I finished reading the book of Montaigne's essays a few days ago and proceeded to do a sketch of the man modeled after a portrait of him I found on Google.  The big challenge was to capture that slightly sarcastic expression (smirk?) of his.  I'm not sure why I think there is something like that there, in the muscle tension of his face, perhaps.  Or, is it just my imagination?   And, as always, I manage to age my model, whoever he/she may be.  I had originally made his forehead too wide, as Kirk pointed out to me, but I found an easy fix - turning the excess portion into his hat.  Voila!

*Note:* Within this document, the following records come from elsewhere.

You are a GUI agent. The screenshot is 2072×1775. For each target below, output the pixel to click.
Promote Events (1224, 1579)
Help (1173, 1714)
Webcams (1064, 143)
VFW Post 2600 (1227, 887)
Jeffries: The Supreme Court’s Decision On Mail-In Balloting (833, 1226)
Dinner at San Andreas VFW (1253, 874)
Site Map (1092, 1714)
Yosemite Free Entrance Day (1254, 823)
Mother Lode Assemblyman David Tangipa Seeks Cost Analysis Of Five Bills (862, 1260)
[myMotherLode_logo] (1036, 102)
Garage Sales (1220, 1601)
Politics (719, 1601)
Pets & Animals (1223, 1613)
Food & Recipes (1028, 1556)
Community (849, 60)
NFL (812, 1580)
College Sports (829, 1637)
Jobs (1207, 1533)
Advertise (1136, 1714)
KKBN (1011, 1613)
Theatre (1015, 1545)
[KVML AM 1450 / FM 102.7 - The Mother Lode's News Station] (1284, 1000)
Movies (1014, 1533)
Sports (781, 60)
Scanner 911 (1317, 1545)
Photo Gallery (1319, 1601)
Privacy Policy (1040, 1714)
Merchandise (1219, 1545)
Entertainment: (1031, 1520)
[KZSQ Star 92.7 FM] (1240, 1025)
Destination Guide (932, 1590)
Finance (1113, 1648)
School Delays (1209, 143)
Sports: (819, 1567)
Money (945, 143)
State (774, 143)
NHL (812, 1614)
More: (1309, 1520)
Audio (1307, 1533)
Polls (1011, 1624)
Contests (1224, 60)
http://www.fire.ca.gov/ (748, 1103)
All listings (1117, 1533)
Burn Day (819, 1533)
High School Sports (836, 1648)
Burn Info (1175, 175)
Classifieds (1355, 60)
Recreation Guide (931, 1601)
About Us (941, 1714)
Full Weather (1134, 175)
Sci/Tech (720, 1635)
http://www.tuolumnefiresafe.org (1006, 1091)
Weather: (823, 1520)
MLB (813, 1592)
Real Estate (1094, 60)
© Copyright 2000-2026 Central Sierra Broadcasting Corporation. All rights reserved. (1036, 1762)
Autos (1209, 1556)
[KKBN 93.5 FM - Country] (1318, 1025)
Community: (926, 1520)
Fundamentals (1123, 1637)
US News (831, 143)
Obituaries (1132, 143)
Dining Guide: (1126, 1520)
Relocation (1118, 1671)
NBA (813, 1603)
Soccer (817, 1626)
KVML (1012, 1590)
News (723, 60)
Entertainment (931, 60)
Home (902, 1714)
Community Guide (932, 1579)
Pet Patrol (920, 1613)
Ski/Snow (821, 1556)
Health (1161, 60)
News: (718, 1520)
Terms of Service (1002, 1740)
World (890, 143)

I was wondering if anybody is going to take up Joseph's invitation to attend his 50th birthday in France.  If so, I think, it's time to start brushing up your French.  No? 

Thursday, April 14, 2011

Spring Fever


Kirk and I have both caught the spring fever brought on by the delicious warmth of the sun and intermittent days of thundering showers.  We have been marveling at and documenting the daily transformation of our surroundings which spring has wrought.  Trees and shrubs are coming alive with new green buds and some are bursting with flowers, pink, yellow, and white.  Like everyone else, we have been patronizing the local hardware store almost every weekend; gardening projects seem to be on everyone's mind. 





Fern Fronds
Fern unfurled
For our first spring season in Bloomington, I plan to turn the raised-bed area in our backyard into an herb and butterfly garden.  I have been pouring over gardening catalogs and websites and have since placed my order for new planting.  Last Sunday, Kirk helped me turn up the soil in those boxes and mix in some new topsoil. They will be ready to receive new plants as soon as they arrive.  While turning over the soil in the boxes, I unwittingly and ruthlessly uprooted some yet-to-be unfurled fern fronds which had been growing in the lower boxes, planted there by previous owner of the house, Ed Cohen.  I had no idea what they were; they looked kind of ugly and I thought they were weeds coming back to infest my garden boxes.  Not until I chanced upon a picture of fiddleheads in the Slow Love Life blog by Dominique Browning did I realize what I had done.  Luckily some of them survived.


Mulan Magnolia
Also in our backyard are some flowering trees, one with large pinkish flowers, the other with white blossoms.  I think the former is Magnolia liliifora, also called Mulan Magnolia or Tulip Magnolia.  The latter, I believe, is Japanese Cherry tree, Prunus serrulata.  The white blossoms look similar to the plum flowers I remember from Taiwan but I guess plums and cherries are not exactly the same.


Cherry Blossoms
By the way, I was told by Ed that the Wisteria vine at our Pergola in the backyard, for which our house is named, is not guaranteed to bloom every year.  It will be such a shame if it doesn't this year!  Alas, it is not showing any sign of blooming so far.








Hyacinth toppled over
of its own weight
The bulbs I planted in the fall are coming up nicely.  Here is a picture of my hyacinths weighed down by their own blossoms.  
They looked like drunken sailors in a row; I had to prop them up with sticks.




Friday, April 8, 2011

Played Truant

For full disclosure, Kirk and I didn't make it to the IU Mini Marathon the past weekend.  Not having properly trained for the event was the main reason for our playing truant - the result of having underestimated the difficulty of running outdoors in the often bitterly cold weather of the past three months.